__Text segment__:
↓↓↓
- State: Western Australia
- Dates current: 1983–2005; 2008–2013
- Namesake: Nollamara

= Electoral district of Nollamara =

Former state electoral district of Western Australia

Nollamara was an electoral district of the Legislative Assembly in the Australian state of Western Australia.

The district is based in the north-eastern suburbs of Perth. It includes the suburbs of Nollamara, Alexander Heights, Koondoola, Mirrabooka, Westminster and part of the suburb of Dianella.

Politically, Nollamara is a safe Labor seat. Based on the results of the 2005 state election, the electorate was created with a Labor Party majority of 69.3% to 30.7% versus the Liberal Party.

==History==
The existing seat of Dianella was renamed Nollamara ahead of the 1983 state election, when a redistribution removed most of the suburb of Dianella to the neighbouring seat of Mount Lawley. Labor MP Rev Keith Wilson, member for Dianella since 1977, was successful at the election.

Under the 1988 redistribution effected at the 1989 state election, the seat moved further north and west, taking in the Labor strongholds of Balga, Western Australia, Mirrabooka and Westminster which had previously been in the abolished seat of Balga, while losing the northern part of Morley. Labor candidate John Kobelke won Nollamara, while Wilson successfully contested the new seat of Dianella, which was now centred on Dianella and Yokine.

Nollamara was abolished ahead of the 2005 state election. At its abolition, its territory included the suburbs of Nollamara and Westminster as well as parts of the suburbs of Balcatta, Balga, Dianella, Mirrabooka and Stirling. The district's territory was divided between the existing districts of Girrawheen and Yokine and the new seat of Balcatta. Kobelke subsequently contested and won the seat of Balcatta.
↑↑↑
Dataset entries:
↓↓↓
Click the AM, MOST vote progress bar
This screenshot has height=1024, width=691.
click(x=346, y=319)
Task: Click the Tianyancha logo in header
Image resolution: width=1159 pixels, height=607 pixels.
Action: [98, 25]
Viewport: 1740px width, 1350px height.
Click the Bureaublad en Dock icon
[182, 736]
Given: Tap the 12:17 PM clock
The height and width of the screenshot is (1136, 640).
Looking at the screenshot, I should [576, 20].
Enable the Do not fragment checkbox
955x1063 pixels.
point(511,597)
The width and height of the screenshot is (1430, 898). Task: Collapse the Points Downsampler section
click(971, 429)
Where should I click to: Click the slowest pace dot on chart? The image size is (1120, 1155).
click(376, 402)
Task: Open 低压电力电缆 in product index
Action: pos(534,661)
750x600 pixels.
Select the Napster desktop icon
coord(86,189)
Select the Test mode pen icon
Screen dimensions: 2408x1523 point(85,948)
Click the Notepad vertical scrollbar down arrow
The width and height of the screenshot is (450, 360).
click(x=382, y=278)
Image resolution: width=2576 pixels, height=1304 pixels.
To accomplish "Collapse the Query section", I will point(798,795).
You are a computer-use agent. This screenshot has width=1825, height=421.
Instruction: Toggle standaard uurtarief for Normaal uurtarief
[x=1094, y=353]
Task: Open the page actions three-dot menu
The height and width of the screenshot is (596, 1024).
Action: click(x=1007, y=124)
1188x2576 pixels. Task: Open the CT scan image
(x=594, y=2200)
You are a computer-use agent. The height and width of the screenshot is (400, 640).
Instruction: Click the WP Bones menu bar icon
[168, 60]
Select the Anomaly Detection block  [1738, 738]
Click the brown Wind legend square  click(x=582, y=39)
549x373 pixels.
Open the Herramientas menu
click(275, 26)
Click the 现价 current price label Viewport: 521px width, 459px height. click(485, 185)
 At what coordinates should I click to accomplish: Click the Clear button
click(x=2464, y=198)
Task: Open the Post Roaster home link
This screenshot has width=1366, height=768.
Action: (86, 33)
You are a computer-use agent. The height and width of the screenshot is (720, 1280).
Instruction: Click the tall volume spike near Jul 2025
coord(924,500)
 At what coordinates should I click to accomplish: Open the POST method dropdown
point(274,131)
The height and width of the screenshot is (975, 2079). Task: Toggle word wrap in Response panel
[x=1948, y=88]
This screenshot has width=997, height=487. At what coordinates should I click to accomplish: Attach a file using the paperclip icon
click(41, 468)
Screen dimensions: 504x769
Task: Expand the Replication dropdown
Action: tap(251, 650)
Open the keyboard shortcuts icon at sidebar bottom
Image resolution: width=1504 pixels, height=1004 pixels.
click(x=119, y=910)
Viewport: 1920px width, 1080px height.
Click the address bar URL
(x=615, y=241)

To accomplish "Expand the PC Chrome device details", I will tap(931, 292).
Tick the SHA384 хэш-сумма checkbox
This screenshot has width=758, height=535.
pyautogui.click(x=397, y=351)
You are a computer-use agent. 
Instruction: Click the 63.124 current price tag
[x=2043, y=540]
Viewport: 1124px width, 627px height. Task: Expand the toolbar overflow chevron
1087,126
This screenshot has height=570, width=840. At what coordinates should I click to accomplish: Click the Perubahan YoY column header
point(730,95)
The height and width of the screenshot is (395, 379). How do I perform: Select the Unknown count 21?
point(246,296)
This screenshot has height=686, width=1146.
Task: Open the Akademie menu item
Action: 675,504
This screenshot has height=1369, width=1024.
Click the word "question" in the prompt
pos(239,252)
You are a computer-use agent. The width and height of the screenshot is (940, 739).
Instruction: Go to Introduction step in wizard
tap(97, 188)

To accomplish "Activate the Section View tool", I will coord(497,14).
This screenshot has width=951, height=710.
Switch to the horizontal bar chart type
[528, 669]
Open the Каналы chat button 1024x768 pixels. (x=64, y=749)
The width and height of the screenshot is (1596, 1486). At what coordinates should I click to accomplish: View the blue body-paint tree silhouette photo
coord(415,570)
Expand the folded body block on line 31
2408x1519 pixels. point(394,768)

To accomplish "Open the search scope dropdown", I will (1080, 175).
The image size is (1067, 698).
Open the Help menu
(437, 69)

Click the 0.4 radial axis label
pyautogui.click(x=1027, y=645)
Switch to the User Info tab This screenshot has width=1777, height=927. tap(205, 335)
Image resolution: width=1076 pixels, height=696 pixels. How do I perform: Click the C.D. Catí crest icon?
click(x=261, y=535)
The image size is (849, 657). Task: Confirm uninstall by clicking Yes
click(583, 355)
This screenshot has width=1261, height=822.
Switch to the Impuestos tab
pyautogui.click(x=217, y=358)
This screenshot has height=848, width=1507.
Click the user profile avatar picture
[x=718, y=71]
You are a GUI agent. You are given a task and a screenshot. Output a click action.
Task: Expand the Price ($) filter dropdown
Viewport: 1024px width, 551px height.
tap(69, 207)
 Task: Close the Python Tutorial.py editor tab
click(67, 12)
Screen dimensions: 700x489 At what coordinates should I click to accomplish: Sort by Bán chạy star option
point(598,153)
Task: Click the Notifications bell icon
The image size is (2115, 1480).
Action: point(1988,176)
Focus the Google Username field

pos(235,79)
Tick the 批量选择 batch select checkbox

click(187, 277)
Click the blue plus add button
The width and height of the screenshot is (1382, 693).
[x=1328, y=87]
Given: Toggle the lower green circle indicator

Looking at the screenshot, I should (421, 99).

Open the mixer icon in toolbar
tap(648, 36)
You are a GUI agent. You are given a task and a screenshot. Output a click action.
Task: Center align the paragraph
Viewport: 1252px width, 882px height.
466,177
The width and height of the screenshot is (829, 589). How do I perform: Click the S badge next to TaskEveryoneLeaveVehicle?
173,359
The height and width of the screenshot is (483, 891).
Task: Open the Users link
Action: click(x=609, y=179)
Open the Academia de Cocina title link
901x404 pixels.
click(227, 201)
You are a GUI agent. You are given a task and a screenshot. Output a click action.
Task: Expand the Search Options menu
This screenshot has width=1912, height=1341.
↑↑↑
__What you will do__:
**1)** Reproduce the passage of the text about the Nollamara electoral district starting at "Former state electoral" and ending at "suburb of Dianella.".
**2)** Render this sentence from the text about the Nollamara electoral district in Spanish: "Nollamara was an electoral district of the Legislative Assembly in the Australian state of Western Australia."
Rely only on the text about the Nollamara electoral district.

__Responses to the exercise__:
**1)**
Former state electoral district of Western Australia

Nollamara was an electoral district of the Legislative Assembly in the Australian state of Western Australia.

The district is based in the north-eastern suburbs of Perth. It includes the suburbs of Nollamara, Alexander Heights, Koondoola, Mirrabooka, Westminster and part of the suburb of Dianella.

**2)** Nollamara era un distrito electoral de la Asamblea Legislativa en el estado australiano de Australia Occidental.